La produzione offre larghi contingenti all'esportazione. In Italia, il primo
posto nel maggior rendimento spetta a Emilia-Romagna, Toscana, Marche e
Piemonte. Nel Mezzogiorno il rendimento è basso, ma le colture,
prevalendo i
f. duri, tendono a intensificarsi, mentre diminuiscono
nell'Italia settentrionale, dove si produce quasi esclusivamente
f.
tenero. Una coltura a carattere speculativo praticano l'Argentina e l'Australia,
la prima a carattere estensivo nella
pampa; la seconda nel bacino del
Murray e del suo affluente Darling. Le aree riservate alla coltura meccanizzata
del
f. sono in continua diminuzione per l'avanzata delle colture
foraggere destinate all'alimentazione del bestiame. Il
f. alimenta un
ingente movimento commerciale, con scambi che praticamente interessano tutti i
continenti, favoriti dal fatto che i raccolti si succedono nei vari paesi in
epoche diverse, praticamente in tutti i mesi dell'anno. Comunque il consumo del
pane è in netta diminuzione nei Paesi a elevato livello di vita, mentre
tende ad aumentare nei paesi dove il tenore alimentare è ancora scarso
(Paesi asiatici e africani). Nei paesi dove le disponibilità sono alte
(USA, Canada e Francia) è usato per l'alimentazione del bestiame.

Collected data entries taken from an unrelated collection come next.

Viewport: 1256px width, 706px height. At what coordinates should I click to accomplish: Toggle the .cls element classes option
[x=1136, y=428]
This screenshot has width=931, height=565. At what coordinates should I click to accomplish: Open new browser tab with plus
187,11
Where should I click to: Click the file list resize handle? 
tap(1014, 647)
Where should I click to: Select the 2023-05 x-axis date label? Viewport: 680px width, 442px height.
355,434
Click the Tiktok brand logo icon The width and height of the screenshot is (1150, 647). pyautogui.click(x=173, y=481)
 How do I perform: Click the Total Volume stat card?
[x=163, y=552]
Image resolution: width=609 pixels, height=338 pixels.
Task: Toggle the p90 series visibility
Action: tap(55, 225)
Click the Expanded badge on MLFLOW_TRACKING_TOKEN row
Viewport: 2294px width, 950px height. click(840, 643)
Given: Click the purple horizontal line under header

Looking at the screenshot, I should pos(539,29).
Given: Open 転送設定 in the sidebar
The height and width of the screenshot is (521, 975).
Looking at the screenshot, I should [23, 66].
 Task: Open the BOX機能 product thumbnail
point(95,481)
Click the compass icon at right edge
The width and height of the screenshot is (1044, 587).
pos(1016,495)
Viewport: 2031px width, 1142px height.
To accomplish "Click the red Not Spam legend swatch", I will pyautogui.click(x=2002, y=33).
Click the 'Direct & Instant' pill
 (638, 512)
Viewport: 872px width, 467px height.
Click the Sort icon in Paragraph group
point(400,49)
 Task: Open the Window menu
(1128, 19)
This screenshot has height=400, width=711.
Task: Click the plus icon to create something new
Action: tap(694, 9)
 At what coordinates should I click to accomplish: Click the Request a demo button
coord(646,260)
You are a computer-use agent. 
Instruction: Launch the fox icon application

Nell'esportazione granaria sono in testa gli Stati Uniti (365 milioni di q nel
1989 con un'imponente attrezzatura per il commercio cerealicolo). Segue la
Francia (150 milioni di q nel 1989) e il Canada (112 milioni di q nel 1989), con
una rete molto efficiente di attrezzatura per il commercio cerealicolo. Altri
esportatori sono Argentina e Australia. I maggiori importatori sono i paesi
asiatici, seguiti in Europa dall'Italia, dalla Germania, dalla Polonia e dai
Paesi Bassi. L'Italia ha importato 56 milioni di q. di
f. nel 1989, in
parte riesportati sotto forma di paste alimentari. Il mercato mondiale del
f. ha subito ultimamente varie crisi che hanno richiesto interventi per
regolare i prezzi e assicurarne la stabilità e specialmente per rendere
meno gravi i problemi di approvvigionamento da una parte e la ripartizione dei
contingenti di esportazione dall'altra.